That is just the start of things to come. We need to improve the resource on the ground, as the Irish and New Zealanders have done. We are looking at more people and more spending power, with government now working hand in hand with industry to move us to a new level.

All the main food and drink organisations in this country have come together through Scotland Food & Drink. We have written a ten-year plan to take us through to 2017 with a target to grow the value of Scotland’s food and drink industry from £10bn to £12.5bn, a 25 per cent growth in a decade. As it happens, all the signs are that we’ll hit that target six years early. So we’re now resetting our clock, establishing new targets.

Our food and drink industry is Scotland’s biggest growth story right now. Amidst a sea of economic doom and gloom, this industry of talented people and world-class produce is standing out. And we aim to keep it that way.

• James Withers is chief executive of Scotland Food & Drink

CHINA IN OUR HANDS

SCOTLAND has taken advantage of a diplomatic row involving Norway to cash in on Chinese demand for salmon.

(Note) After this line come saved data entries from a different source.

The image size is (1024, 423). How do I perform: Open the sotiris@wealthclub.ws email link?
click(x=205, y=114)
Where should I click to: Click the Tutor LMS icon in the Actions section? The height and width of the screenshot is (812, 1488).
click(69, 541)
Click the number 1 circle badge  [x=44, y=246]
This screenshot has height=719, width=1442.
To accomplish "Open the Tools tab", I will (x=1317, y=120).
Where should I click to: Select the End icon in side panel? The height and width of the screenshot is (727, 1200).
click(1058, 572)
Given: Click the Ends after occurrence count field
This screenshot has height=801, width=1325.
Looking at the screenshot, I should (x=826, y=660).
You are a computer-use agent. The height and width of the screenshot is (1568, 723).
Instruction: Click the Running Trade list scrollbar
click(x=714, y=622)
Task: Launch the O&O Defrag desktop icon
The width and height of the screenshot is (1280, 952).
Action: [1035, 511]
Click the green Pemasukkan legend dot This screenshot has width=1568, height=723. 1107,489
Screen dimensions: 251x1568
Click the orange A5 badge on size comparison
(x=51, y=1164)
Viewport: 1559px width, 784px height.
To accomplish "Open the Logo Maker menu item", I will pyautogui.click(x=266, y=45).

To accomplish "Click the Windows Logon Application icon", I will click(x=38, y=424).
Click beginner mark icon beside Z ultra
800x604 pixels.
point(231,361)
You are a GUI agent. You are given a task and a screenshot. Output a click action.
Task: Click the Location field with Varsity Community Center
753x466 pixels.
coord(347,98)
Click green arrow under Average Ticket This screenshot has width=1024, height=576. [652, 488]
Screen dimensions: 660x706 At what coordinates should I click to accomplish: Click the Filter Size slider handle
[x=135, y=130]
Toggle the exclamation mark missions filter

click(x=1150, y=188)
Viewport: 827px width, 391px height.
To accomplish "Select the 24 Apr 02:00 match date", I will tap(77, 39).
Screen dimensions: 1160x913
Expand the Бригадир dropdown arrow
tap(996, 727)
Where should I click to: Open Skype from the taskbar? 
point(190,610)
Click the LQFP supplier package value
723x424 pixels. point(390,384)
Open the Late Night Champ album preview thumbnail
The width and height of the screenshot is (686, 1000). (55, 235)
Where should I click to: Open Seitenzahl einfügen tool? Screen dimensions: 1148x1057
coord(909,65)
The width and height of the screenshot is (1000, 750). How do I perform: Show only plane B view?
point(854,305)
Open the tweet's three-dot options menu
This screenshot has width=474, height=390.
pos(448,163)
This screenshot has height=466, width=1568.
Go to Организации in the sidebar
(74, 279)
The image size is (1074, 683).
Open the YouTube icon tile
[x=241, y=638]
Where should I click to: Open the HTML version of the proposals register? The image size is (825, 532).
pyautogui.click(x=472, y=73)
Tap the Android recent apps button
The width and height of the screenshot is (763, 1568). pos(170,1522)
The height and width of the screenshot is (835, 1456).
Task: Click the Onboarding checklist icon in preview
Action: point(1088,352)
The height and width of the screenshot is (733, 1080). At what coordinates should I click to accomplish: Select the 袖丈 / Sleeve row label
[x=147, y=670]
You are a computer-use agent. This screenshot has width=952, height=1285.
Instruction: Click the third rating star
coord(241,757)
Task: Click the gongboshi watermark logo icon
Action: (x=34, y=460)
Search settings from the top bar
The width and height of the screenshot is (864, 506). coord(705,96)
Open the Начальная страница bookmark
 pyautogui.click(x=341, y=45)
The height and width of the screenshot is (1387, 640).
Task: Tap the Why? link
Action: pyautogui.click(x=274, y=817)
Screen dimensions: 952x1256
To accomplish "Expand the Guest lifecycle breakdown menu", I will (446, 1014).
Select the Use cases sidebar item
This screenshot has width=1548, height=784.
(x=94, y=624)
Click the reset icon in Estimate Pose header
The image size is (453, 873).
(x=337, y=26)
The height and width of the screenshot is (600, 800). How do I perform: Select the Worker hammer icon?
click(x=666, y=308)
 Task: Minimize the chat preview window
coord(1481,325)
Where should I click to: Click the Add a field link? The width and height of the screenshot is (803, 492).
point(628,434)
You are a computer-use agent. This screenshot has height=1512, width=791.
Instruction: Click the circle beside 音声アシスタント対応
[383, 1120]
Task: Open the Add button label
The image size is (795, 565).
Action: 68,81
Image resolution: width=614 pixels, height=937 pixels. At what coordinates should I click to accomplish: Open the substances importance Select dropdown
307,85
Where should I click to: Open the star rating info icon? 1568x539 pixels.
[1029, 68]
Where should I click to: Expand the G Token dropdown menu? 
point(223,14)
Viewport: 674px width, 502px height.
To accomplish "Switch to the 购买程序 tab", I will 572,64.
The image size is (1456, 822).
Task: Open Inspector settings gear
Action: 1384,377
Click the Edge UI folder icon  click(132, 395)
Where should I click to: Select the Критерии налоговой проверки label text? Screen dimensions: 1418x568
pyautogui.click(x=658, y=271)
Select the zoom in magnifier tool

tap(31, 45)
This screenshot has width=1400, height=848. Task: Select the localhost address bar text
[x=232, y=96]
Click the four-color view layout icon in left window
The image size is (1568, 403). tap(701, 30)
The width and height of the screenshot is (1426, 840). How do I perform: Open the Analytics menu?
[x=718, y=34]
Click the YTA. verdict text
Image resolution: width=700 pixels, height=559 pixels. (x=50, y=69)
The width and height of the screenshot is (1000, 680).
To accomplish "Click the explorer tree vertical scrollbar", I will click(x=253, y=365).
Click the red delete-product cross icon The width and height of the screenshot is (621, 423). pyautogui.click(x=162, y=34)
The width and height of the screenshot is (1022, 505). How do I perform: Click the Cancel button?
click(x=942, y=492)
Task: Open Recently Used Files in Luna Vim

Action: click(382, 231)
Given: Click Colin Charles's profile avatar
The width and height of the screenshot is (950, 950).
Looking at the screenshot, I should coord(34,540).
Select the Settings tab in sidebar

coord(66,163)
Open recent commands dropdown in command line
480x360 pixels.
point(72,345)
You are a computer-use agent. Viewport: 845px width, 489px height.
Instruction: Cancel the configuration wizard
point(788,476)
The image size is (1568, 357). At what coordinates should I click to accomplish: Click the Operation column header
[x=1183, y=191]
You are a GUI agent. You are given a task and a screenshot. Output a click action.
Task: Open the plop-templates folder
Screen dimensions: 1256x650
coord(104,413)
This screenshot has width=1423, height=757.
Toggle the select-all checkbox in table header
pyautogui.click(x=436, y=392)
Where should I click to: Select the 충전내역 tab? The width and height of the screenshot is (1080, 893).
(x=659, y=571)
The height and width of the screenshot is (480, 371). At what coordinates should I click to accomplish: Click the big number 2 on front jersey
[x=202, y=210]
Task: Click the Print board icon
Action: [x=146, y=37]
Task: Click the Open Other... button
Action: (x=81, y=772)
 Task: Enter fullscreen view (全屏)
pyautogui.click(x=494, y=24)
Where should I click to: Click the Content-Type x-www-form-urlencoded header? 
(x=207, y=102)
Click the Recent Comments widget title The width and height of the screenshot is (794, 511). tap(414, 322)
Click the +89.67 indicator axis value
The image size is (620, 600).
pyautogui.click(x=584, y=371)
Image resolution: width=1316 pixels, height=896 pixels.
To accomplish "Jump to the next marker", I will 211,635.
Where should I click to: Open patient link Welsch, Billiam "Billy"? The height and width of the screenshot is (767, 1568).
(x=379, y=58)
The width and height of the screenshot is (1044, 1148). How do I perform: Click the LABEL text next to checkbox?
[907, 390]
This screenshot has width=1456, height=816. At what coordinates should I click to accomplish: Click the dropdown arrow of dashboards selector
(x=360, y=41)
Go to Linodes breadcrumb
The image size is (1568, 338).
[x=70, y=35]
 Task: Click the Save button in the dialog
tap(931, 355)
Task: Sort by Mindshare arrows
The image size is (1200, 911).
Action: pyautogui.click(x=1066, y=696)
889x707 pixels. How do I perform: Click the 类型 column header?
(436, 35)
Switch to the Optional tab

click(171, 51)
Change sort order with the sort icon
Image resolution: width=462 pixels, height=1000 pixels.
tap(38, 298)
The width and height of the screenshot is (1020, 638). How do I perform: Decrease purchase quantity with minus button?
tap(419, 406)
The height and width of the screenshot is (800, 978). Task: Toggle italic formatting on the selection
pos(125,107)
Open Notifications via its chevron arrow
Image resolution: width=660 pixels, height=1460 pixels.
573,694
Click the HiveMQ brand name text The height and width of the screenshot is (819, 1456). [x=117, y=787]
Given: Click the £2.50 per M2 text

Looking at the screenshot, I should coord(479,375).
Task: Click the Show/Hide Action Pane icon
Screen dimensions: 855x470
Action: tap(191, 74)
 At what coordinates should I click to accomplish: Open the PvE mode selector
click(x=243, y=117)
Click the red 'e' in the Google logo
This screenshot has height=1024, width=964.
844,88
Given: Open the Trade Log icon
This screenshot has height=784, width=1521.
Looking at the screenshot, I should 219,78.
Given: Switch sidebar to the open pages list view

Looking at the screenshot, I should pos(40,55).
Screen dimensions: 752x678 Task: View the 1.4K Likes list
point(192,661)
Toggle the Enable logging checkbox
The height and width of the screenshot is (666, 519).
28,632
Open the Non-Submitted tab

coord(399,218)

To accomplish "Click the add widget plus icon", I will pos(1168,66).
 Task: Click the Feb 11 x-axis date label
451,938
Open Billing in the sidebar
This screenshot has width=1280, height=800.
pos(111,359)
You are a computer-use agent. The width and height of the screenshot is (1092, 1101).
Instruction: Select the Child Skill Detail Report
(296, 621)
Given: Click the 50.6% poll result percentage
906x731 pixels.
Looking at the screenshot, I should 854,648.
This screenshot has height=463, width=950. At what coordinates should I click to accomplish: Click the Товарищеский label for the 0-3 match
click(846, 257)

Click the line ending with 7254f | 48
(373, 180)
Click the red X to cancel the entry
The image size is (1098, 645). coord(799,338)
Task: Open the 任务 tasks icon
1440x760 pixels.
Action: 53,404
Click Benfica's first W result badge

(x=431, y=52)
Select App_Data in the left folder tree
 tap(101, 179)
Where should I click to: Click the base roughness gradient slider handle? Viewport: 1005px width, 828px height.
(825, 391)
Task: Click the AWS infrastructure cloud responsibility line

Until October 2010, the Scandinavian country supplied 90 per cent of China’s salmon stock, but the Norway-based Nobel Committee then awarded its peace prize to Chinese pro-democracy campaigner Liu Xiaobo, who is currently serving an 11-year jail sentence.

In retaliation, Beijing scrapped all political ties with Norway and instead cast its net for salmon in Scottish waters. It took just six months for China to become the largest exporter of Scottish salmon after it signed a deal with the SNP government in January 2011.